THE YOUNG GIRLS OF ROCHEFORT: Where We Meet Music
source: Warner Bros.

Contrary to these confectionary elements are dark subplots, a military presence in Rochefort, unexpected gunshots, and the film’s aforementioned way of keeping soulmates apart. In fact, after making the fantastical suggestion that Delphine and Maxence belong together, The Young Girls of Rochefort goes on to keep them apart even more ruthlessly than it does the other couples.

All this unreality complicates the film’s treatment of artistic passion. In the end, it’s not suggesting that passionate expression brings people together; rather, it’s fantasizing about that idea, hoping for such a thing to happen. And in doing so, it expresses genuine awe and gratitude for people’s willingness to participate in art, both as creators and as spectators. The dancing in the film is noticeably imperfect, but it works, because conscious expression is so often imperfect. It stares the possibility of failure in the face and responds with something motivating, while serving equally well as a melancholic tribute to anyone who ever experienced a failure of communication because they refused to betray themselves.

Reaching Across Borders

In a way, the film itself exemplifies the will to take action and accept the burden of any response. When it was released in 1967, segments of the French population (most notably certain supporters of Charles de Gaulle) held that American culture was contaminated by consumerism, and lesser in spiritual value compared to traditional French culture. Some took that to the conclusion that the purity of French culture needed to be protected from foreign influence.

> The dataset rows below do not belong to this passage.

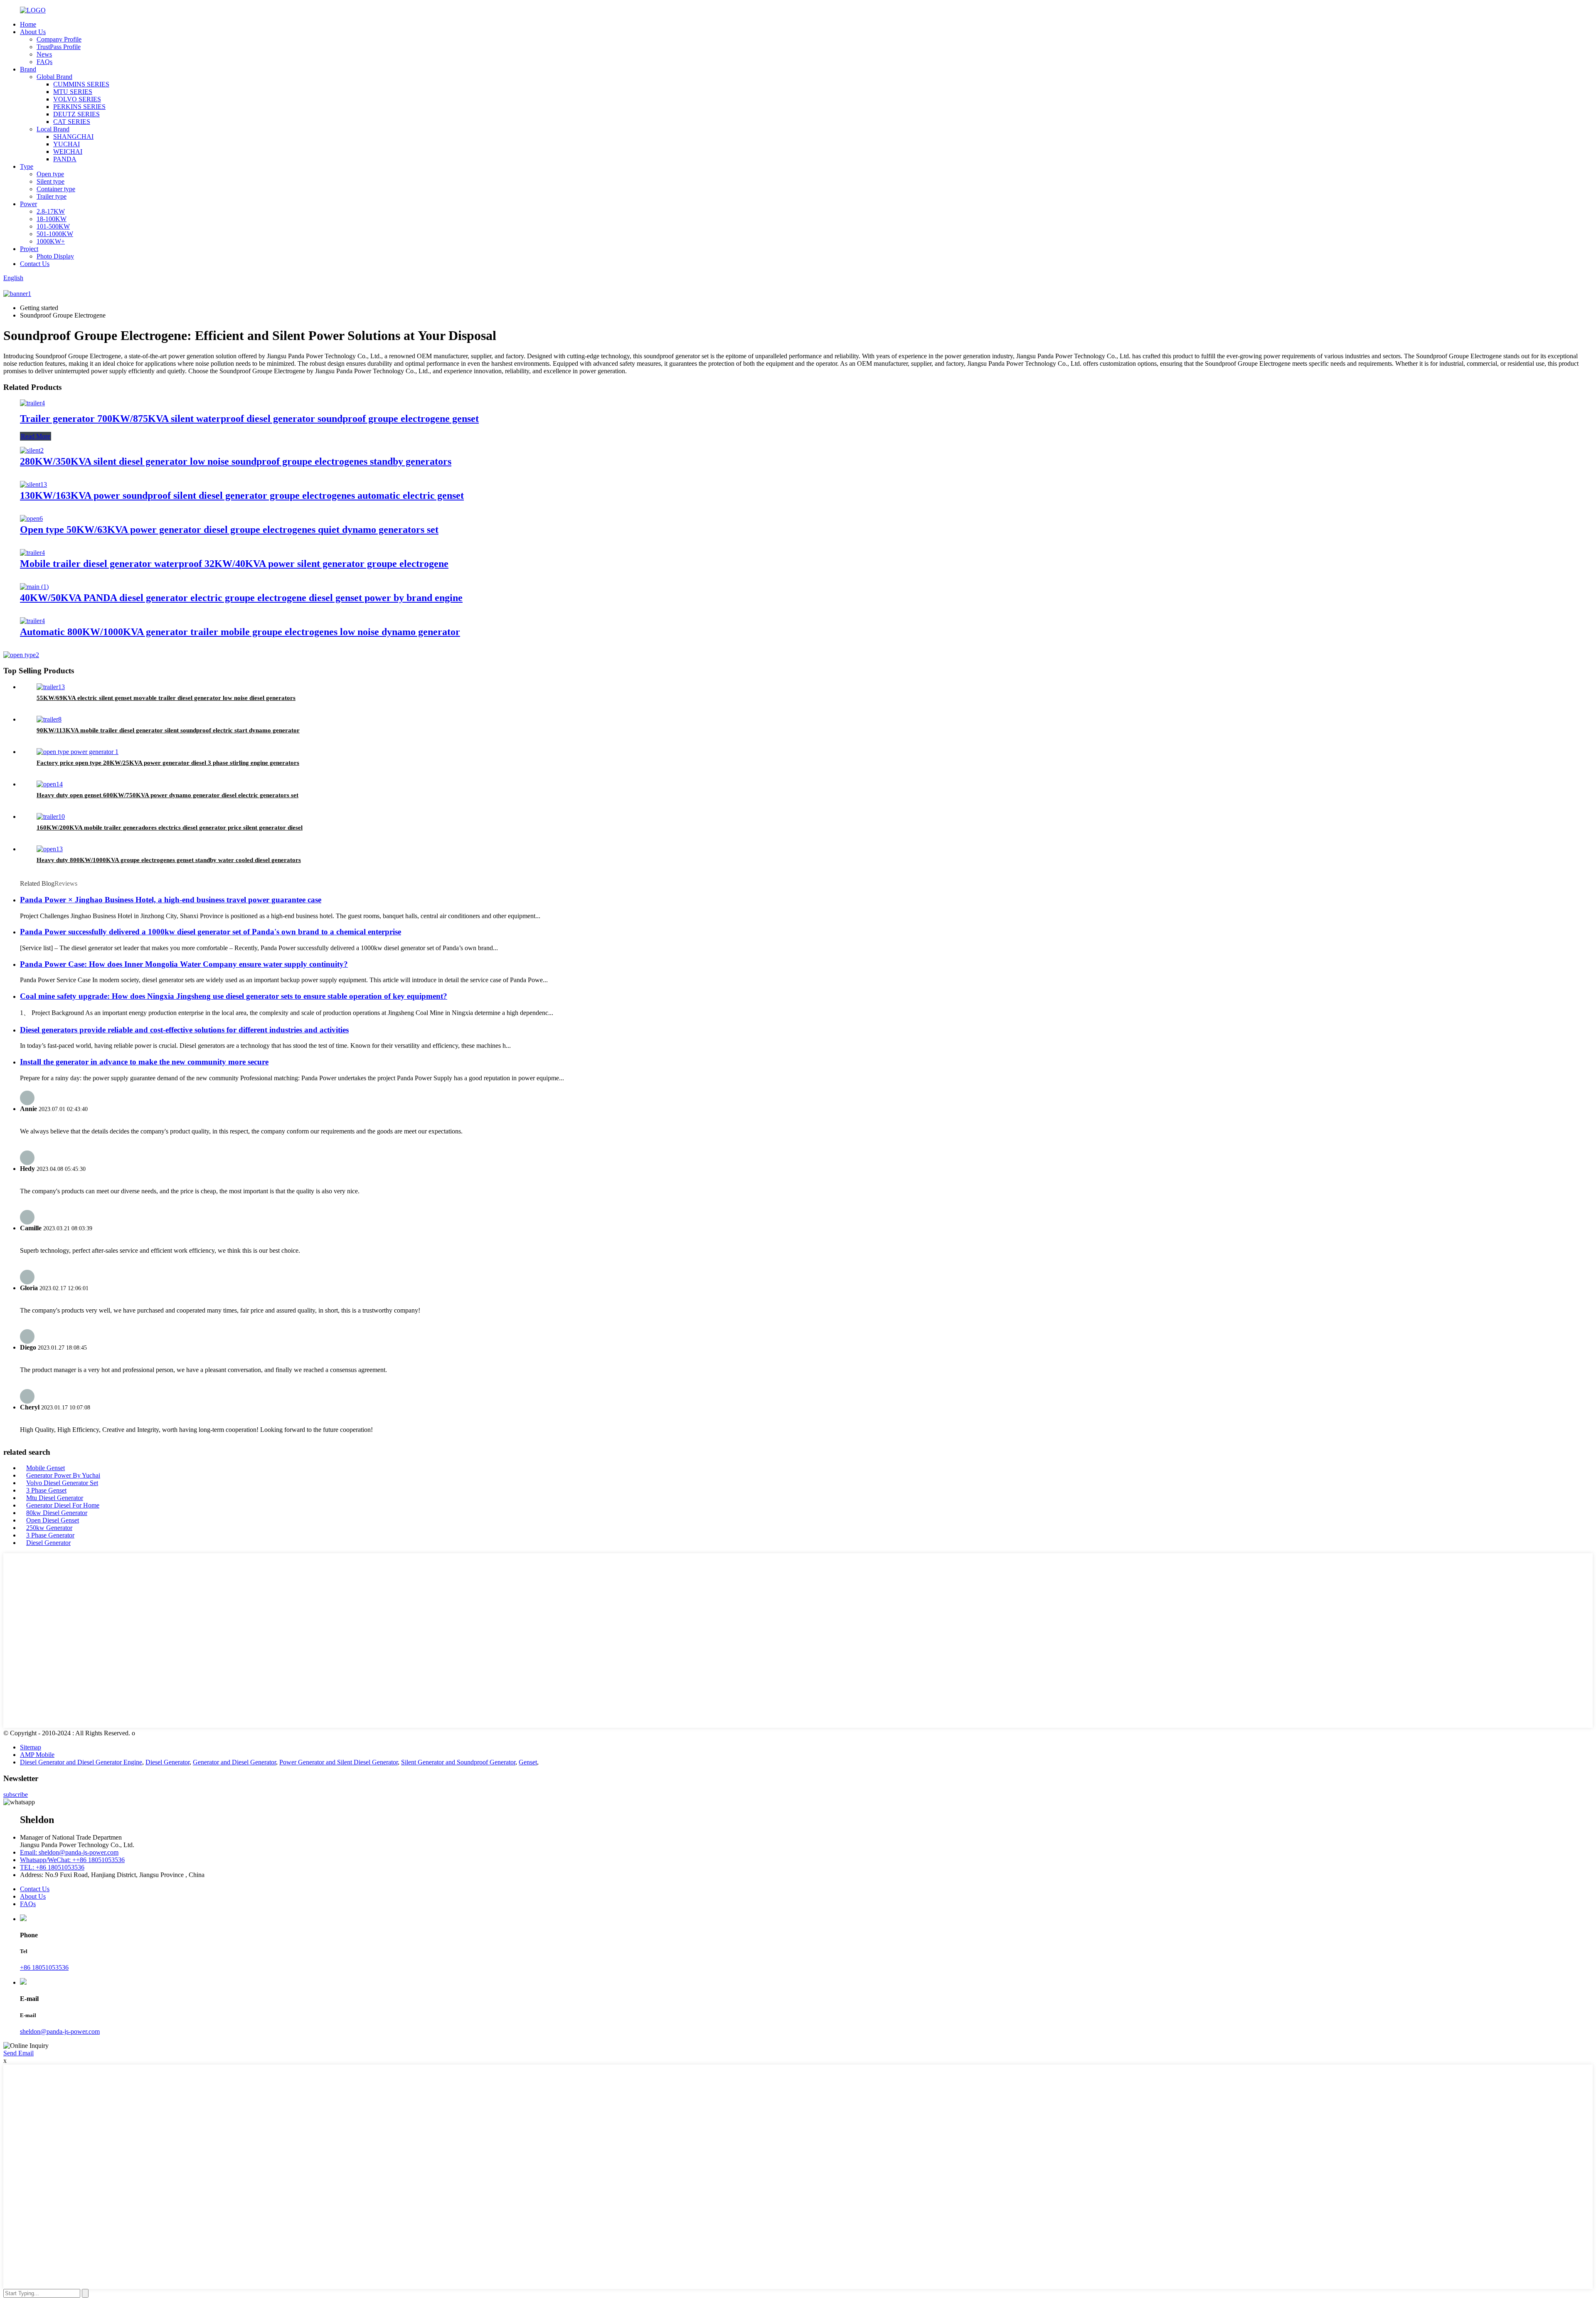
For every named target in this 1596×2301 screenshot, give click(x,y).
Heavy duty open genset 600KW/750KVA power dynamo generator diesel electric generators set (167, 795)
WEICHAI (67, 151)
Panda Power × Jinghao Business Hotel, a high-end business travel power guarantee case (170, 899)
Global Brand (54, 76)
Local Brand (53, 129)
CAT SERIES (71, 121)
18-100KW (51, 218)
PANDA (64, 159)
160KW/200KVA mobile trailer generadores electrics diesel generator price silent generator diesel (170, 827)
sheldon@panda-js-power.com (60, 2031)
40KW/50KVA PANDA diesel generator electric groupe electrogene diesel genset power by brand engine (241, 597)
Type (26, 166)
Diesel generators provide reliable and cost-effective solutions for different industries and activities (184, 1029)
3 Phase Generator (50, 1535)
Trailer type (51, 196)
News (44, 54)
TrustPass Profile (59, 46)
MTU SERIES (72, 91)
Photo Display (55, 256)
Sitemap (30, 1747)
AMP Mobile (37, 1754)
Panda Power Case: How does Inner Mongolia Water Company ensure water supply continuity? (184, 964)
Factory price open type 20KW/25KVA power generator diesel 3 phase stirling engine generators (168, 762)
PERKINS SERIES (79, 106)
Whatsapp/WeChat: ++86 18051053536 (72, 1859)
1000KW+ (51, 241)
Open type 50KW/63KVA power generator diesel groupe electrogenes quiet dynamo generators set (229, 529)
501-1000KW (55, 233)
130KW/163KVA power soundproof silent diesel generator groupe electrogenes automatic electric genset (242, 495)
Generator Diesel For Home (62, 1505)
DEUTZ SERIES (76, 114)
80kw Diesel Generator (56, 1512)
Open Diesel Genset (52, 1520)
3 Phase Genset (46, 1490)
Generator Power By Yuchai (63, 1475)
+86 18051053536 (44, 1967)
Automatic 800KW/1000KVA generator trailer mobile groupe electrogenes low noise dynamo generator (240, 631)
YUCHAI (66, 144)
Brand (28, 69)
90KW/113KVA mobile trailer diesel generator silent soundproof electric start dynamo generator (168, 730)
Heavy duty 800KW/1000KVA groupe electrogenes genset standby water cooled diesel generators (169, 860)
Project (29, 248)
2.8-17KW (51, 211)
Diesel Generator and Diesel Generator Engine (81, 1762)
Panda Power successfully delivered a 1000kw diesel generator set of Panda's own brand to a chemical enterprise (210, 931)
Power (28, 203)
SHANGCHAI (73, 136)
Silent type (50, 181)
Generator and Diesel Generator (234, 1762)
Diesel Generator (48, 1542)
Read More (35, 436)
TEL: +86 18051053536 (52, 1867)
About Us (33, 31)
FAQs (44, 61)
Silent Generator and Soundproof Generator (458, 1762)
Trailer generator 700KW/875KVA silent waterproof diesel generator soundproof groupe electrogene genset (249, 418)
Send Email (18, 2053)
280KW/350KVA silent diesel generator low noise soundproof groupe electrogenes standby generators (235, 461)
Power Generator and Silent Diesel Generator (338, 1762)
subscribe (15, 1794)
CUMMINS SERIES (81, 84)
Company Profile (59, 39)
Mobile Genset (45, 1467)
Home (28, 24)
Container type (56, 188)
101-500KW (53, 226)
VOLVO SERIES (77, 99)
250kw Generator (49, 1527)
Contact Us (34, 263)
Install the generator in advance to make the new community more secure (144, 1061)
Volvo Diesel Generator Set (62, 1482)
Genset (528, 1762)
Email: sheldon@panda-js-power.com (69, 1852)
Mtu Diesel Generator (54, 1497)
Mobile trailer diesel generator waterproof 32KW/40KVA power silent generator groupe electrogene (234, 563)
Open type (50, 173)
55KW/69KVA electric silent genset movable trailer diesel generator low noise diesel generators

The Young Girls of Rochefort definitively chooses a side on this issue. When Gene Kelly appears on the screen and graces us with a tap dance number – the best-choreographed number in the film – it becomes clear that this film welcomes American art and has no compunctions about mixing it with French art.

THE YOUNG GIRLS OF ROCHEFORT: Where We Meet Music
source: Warner Bros.

This is in keeping with the film’s appreciation for shared participation in art, and with its characters’ desire to leave Rochefort and explore the world outside. As it happens, there’s another musical number performed by two other American actors, George Chakiris and Grover Dale: “Nous voyageons de ville en ville (Our trips from town to town)”. Its lyrics discuss travel as a mode of living, constant movement as a search for satisfaction.

To Conclude

As much as The Young Girls of Rochefort offers you to unpack, it’s something you can very easily watch without feeling any weight on your shoulders. Its affection for the viewer makes it perfect as breezy entertainment. It exists to live out a temporary fantasy, but sneakily refuses to let harder bits of reality out of its peripheral vision. The ingenuity with which it goes about that takes it beyond escapism and turns it into something that gives you energy.

For The Young Girls of Rochefort, all the world’s a stage, but men and women aren’t merely players. They’re players and spectators, sharing in conscious expression – expression like the dancing in this film, so often studded with little imperfections but still demonstrating deliberation, and a response to musical rhythms. For this film, failed expression (and expression is everything) is a shame, but only because success is so miraculous. Sometimes the best films acknowledge failures in the world, but only with the utmost subtlety, to the point where you can barely notice them; at the same time, with no subtlety at all, they sing about success. And given its historical context, you could even say The Young Girls of Rochefort is itself an act in its own spirit.

Does fantasy ever help you to stay motivated?

The Young Girls of Rochefort is available for streaming on Filmstruck, as is The Young Girls Turn 25, a documentary celebrating the film’s 25th anniversary. It is also available for home viewing from the Criterion Collection with the Essential Jacques Demy collection.